That exuberant blurring of timelines, whether a World’s Fair proposal turned into a 21st-century designer bouncy castle or the luminescent models that haunt the Panorama, is central to Never Built New York. Curated by Sam Lubell and Greg Goldin and designed by Christian Wassmann, the exhibition is all about speculating on missed opportunities in almost two centuries of New York City history — like the elegantly cantilevered 1930 Museum of Modern Art by George Howe and William Lescaze — and dodged disasters — like Norman Sper’s 1934 scheme to dam the Hudson River and connect Manhattan with New Jersey, and Robert Moses’s 1960s LOMEX expressway. The exhibition follows Never Built Los Angeles at the Architecture and Design Museum in LA, also curated by Sam Lubell and Greg Goldin, and their Never Built New York book.
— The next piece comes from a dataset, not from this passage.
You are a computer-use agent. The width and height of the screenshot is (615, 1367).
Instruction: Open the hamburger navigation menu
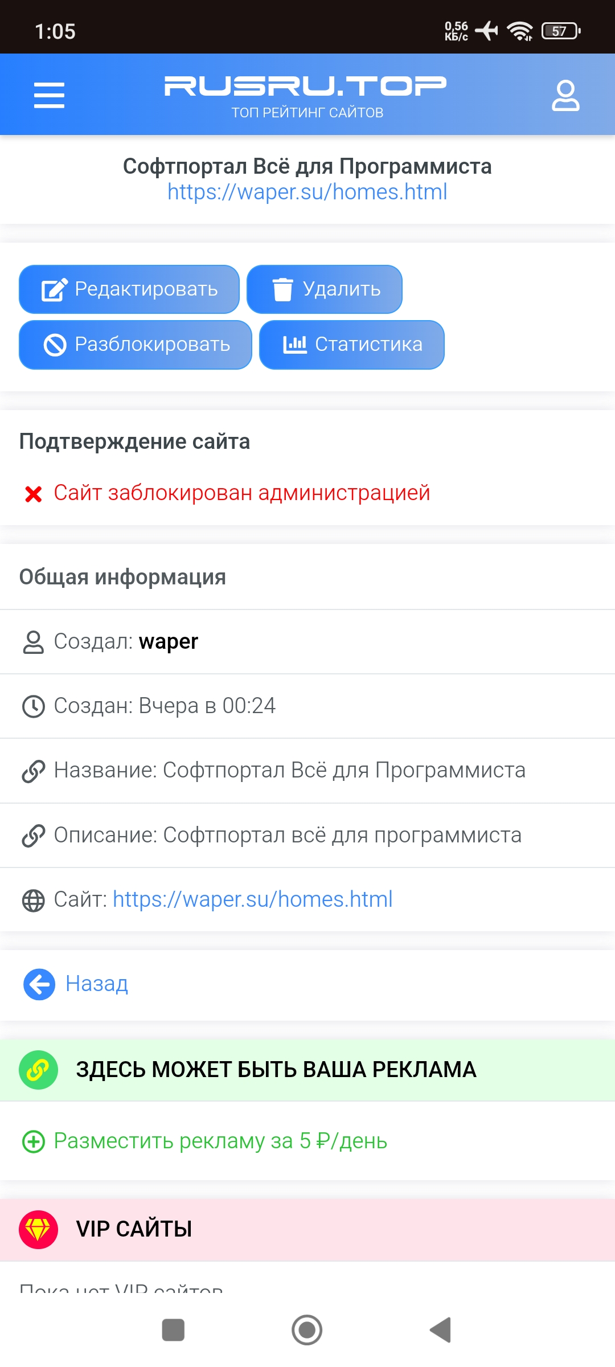pos(49,95)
In that 2016 publication, Lubell and Goldin write that for “a city constantly renewing itself, and continuously tearing down to build anew, genuinely pathbreaking concepts often languish. In a city that embraced both Art Deco and modernist skyscrapers — and is certainly the more beautiful for both — stabs at truly rattling or upending the status quo rarely have a happy result.”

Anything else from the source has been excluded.